"""
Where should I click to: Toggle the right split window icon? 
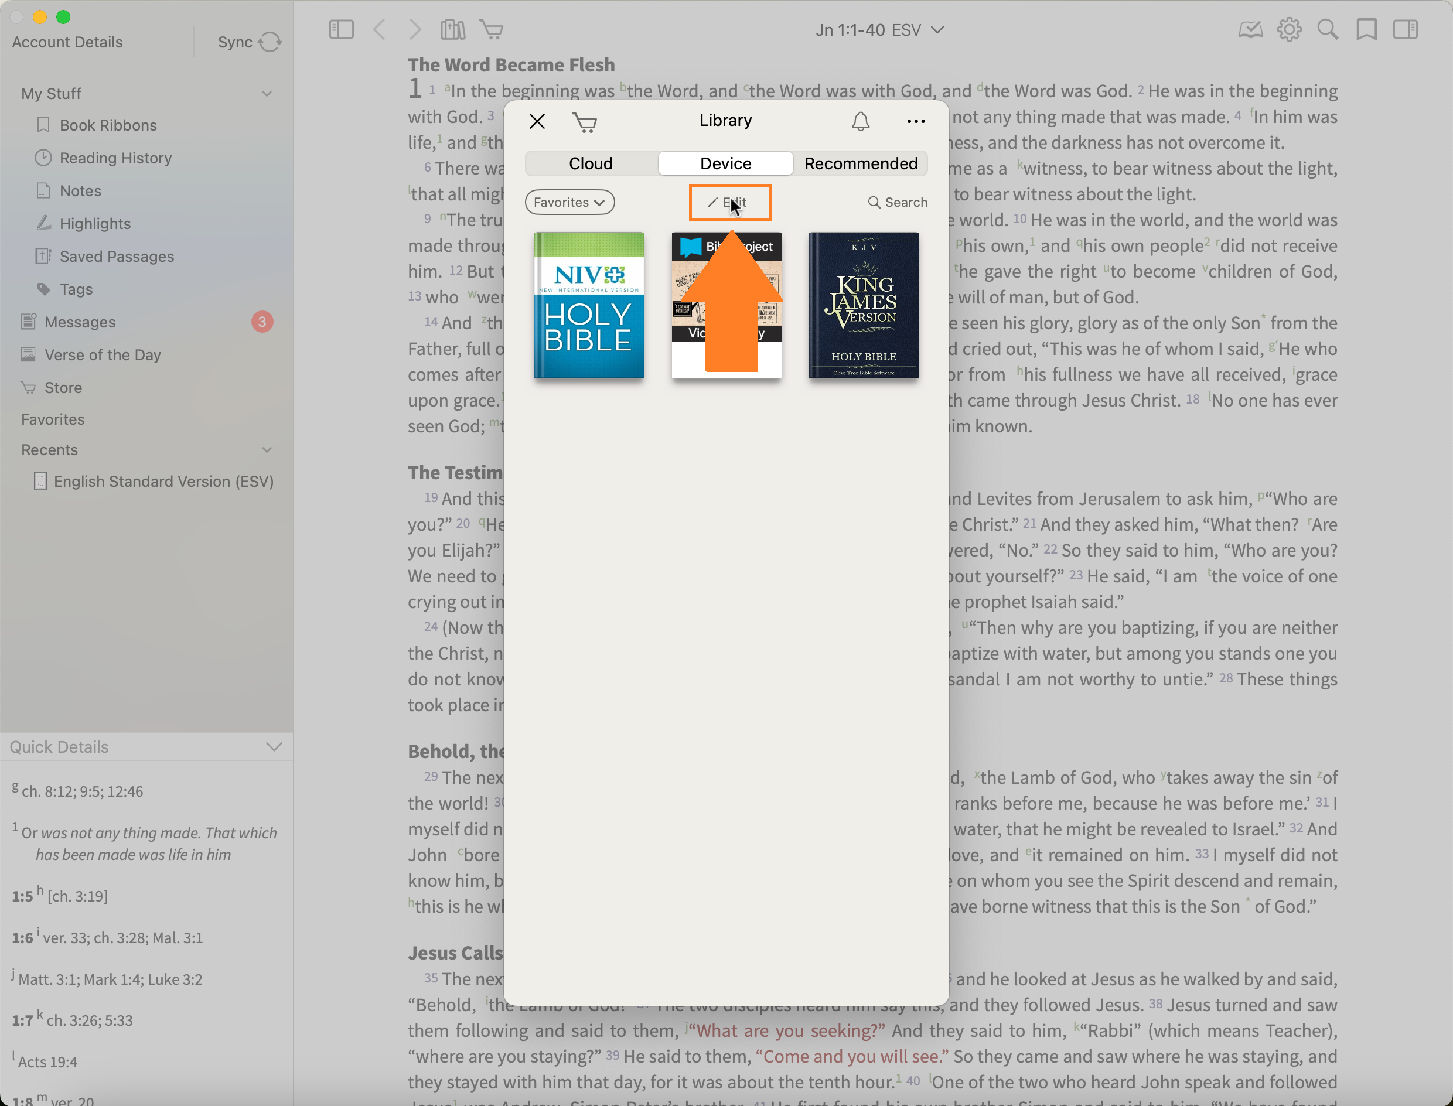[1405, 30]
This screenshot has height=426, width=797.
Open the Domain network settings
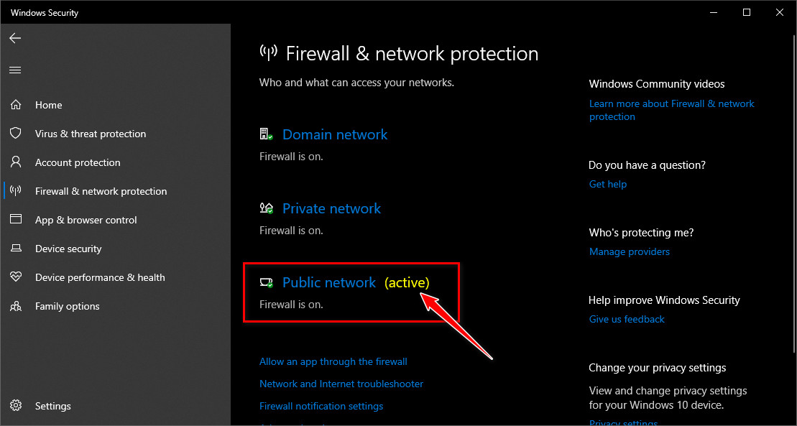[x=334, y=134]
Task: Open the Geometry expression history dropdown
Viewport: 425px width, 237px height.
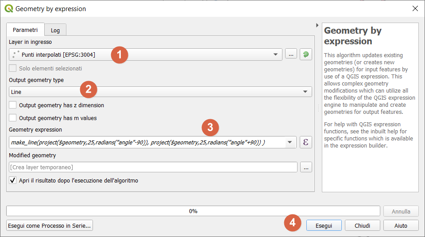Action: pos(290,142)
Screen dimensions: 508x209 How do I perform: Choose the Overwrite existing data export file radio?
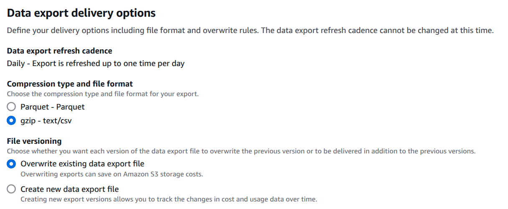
"""
"""
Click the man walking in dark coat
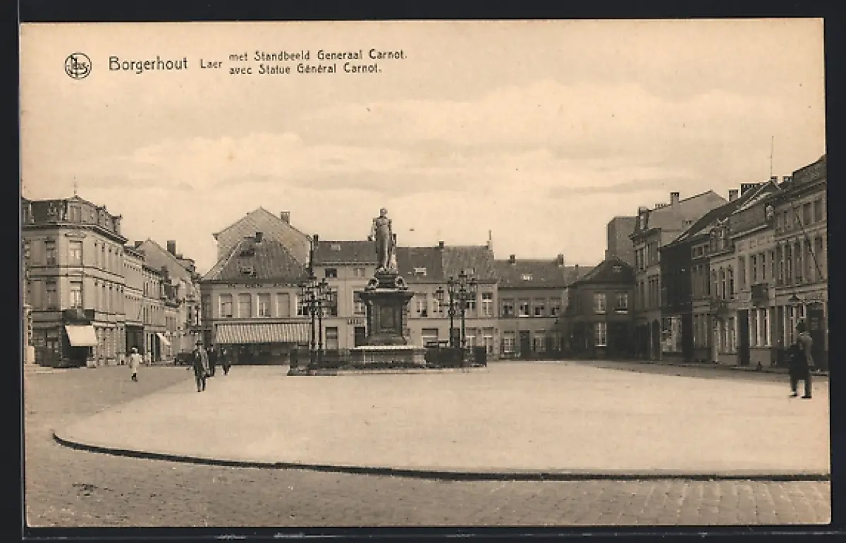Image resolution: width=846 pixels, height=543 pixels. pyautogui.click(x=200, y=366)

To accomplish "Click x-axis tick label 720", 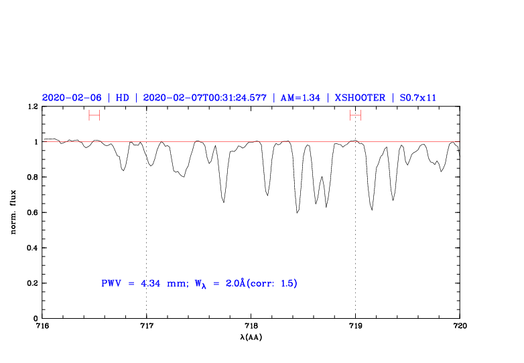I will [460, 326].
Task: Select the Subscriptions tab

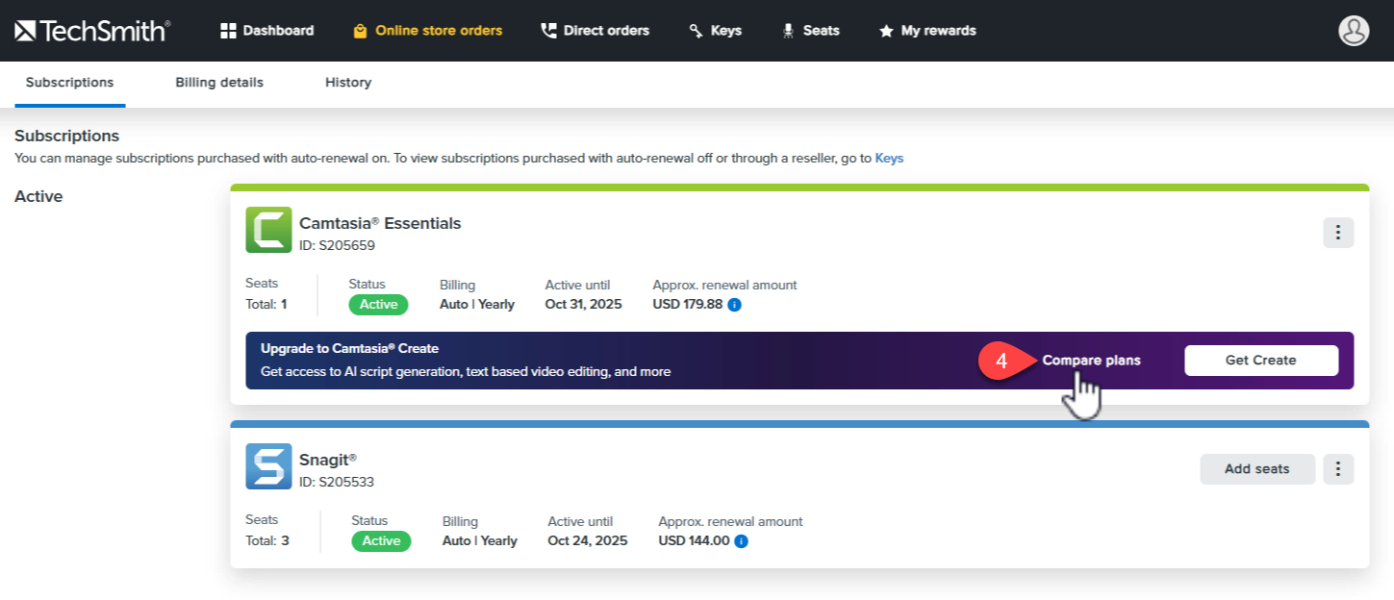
"""
Rename "Geometry" to "Formula" in the lines from the one containing "Where should I" through the one containing "Screen dimensions: 508x209", inclusive, and give those lines again with nothing else changed. Omit the pictures.

## Correct answer
Where should I click to: Toggle the right split window icon? 
[1405, 30]
This screenshot has height=426, width=797.
Open the Domain network settings
[x=334, y=134]
Task: Open the Formula expression history dropdown
Viewport: 425px width, 237px height.
Action: pos(290,142)
Screen dimensions: 508x209 How do I perform: Choose the Overwrite existing data export file radio?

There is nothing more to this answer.